Flat cemetery, Kilbarry, Co. Waterford
Co. Waterford |
Burial Grounds
When a housing development was being planned on the western edge of a broad marshy basin at Kilbarry in County Waterford, archaeological excavations revealed something that had been lying quietly beneath the ground for thousands of years: a flat cemetery, so called because, unlike the mounded barrows or ring-ditches more commonly associated with prehistoric burial, it left no surface trace whatsoever. Nothing above the ground would ever have suggested what was there.
The excavations, carried out under licence in 2018 and published by Pollock in 2021, uncovered a cluster of burials spanning what appears to be a long stretch of prehistoric use. At the centre was a stone-lined cist, a small rectangular grave box roughly 0.85 metres long and 0.4 metres wide, missing its capstone and apparently robbed of its original occupant at some point in antiquity. The absence of cremated bone in the silt fill points to a crouched inhumation, the burial position typical of the Bronze Age in Ireland, where the body was laid on its side with the knees drawn up. Fragments of a Bronze Age vase urn were recovered from the fill, and a single sherd of Neolithic pottery turned up behind the cist, hinting at an even earlier human presence on the spot. Less than two metres to the south-west, a pit burial held the cremated remains of what was mostly an adult, placed inside an upright urn that had been truncated almost to its base. Mingled in with the adult bone were teeth consistent with a juvenile, possibly some animal fragments, and a bipolar flint core, a piece of worked stone used as a tool. Seven metres further west, a second cremation, the burnt bones of a young adult aged roughly twenty to forty years and possibly a juvenile, lay in a shallow oval pit barely five centimetres deep. Some thirty metres to the south, three small pits containing scorched soil and a possible mix of burnt human and animal bone may represent an even earlier phase of activity on the site.

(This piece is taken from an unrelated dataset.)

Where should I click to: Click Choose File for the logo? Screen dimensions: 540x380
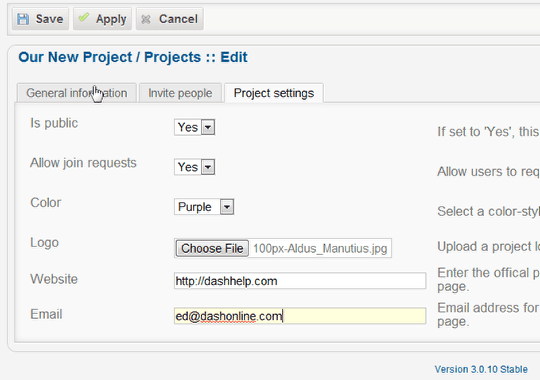point(212,248)
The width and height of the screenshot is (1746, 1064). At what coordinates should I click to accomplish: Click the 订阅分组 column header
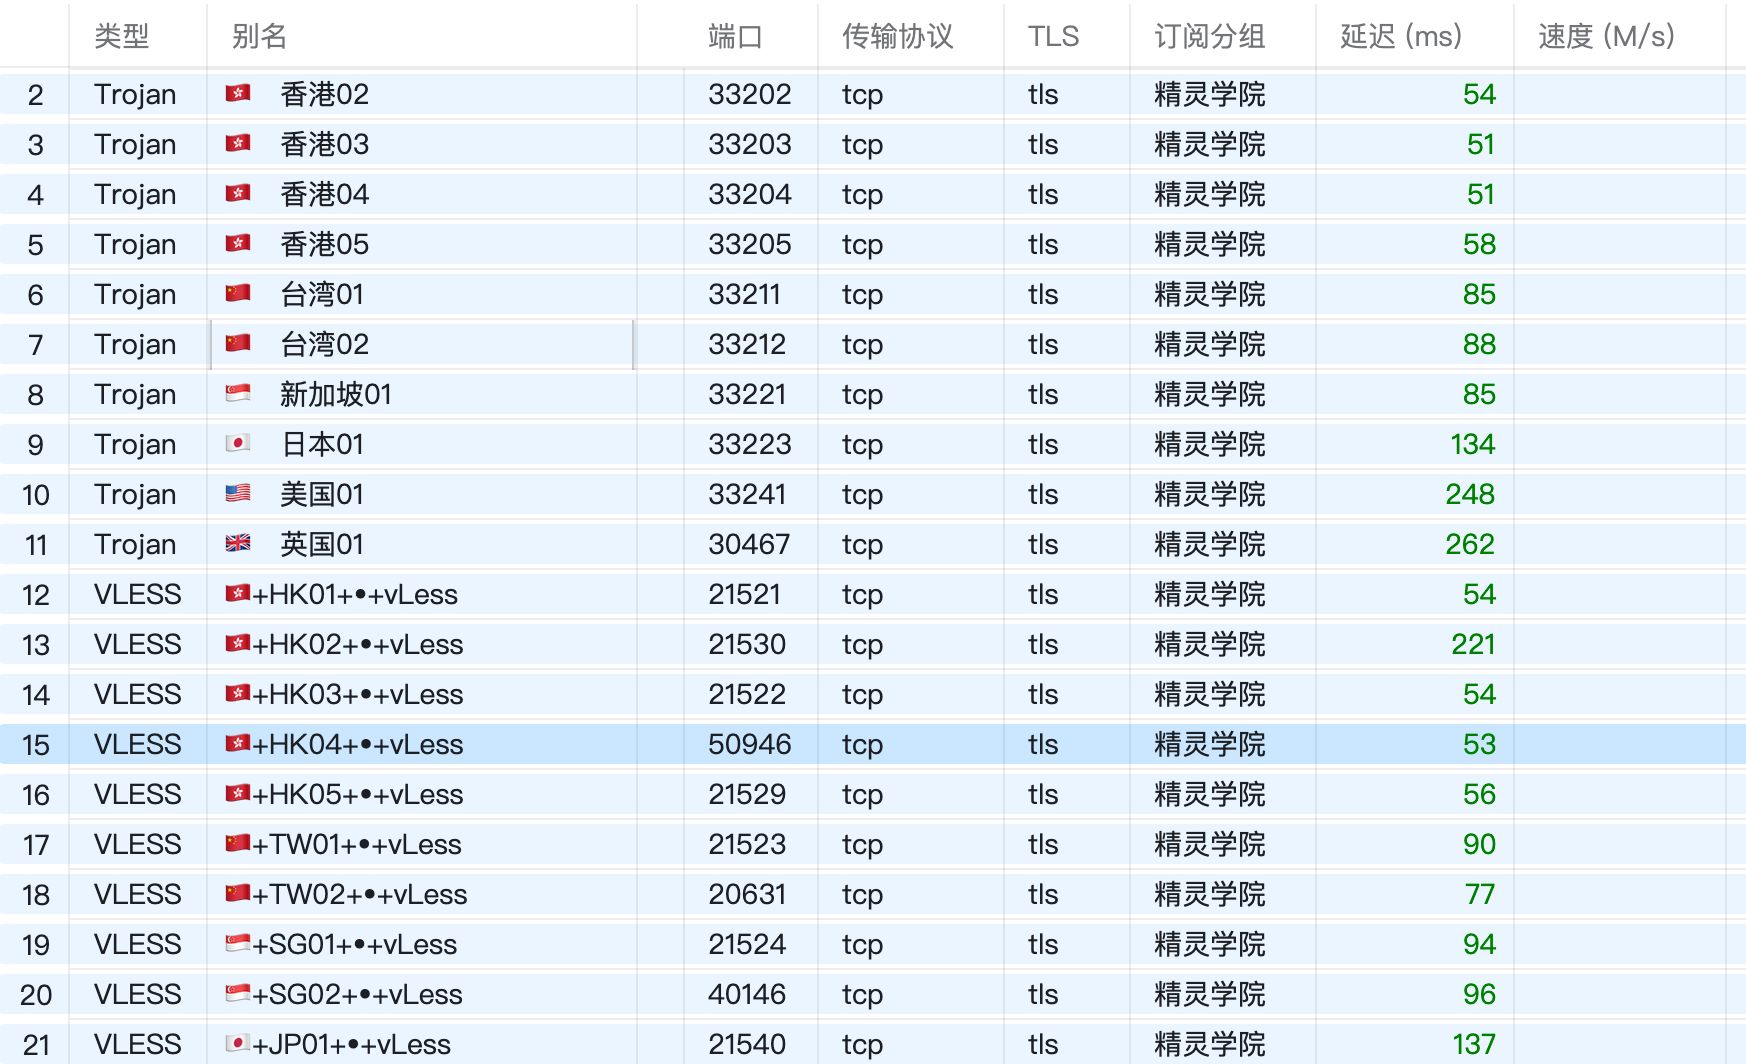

The cemetery sits approximately 130 metres north-west of Kilbarry church and its associated graveyard, a site later connected to a Knights Templar preceptory and the manorial centre that grew up around it. The proximity is probably coincidental rather than continuous, but it gives the landscape an uncommon depth: Bronze Age cremations, a robbed-out cist, and a medieval military-religious order, all within a short walk of one another across what was once marshy ground.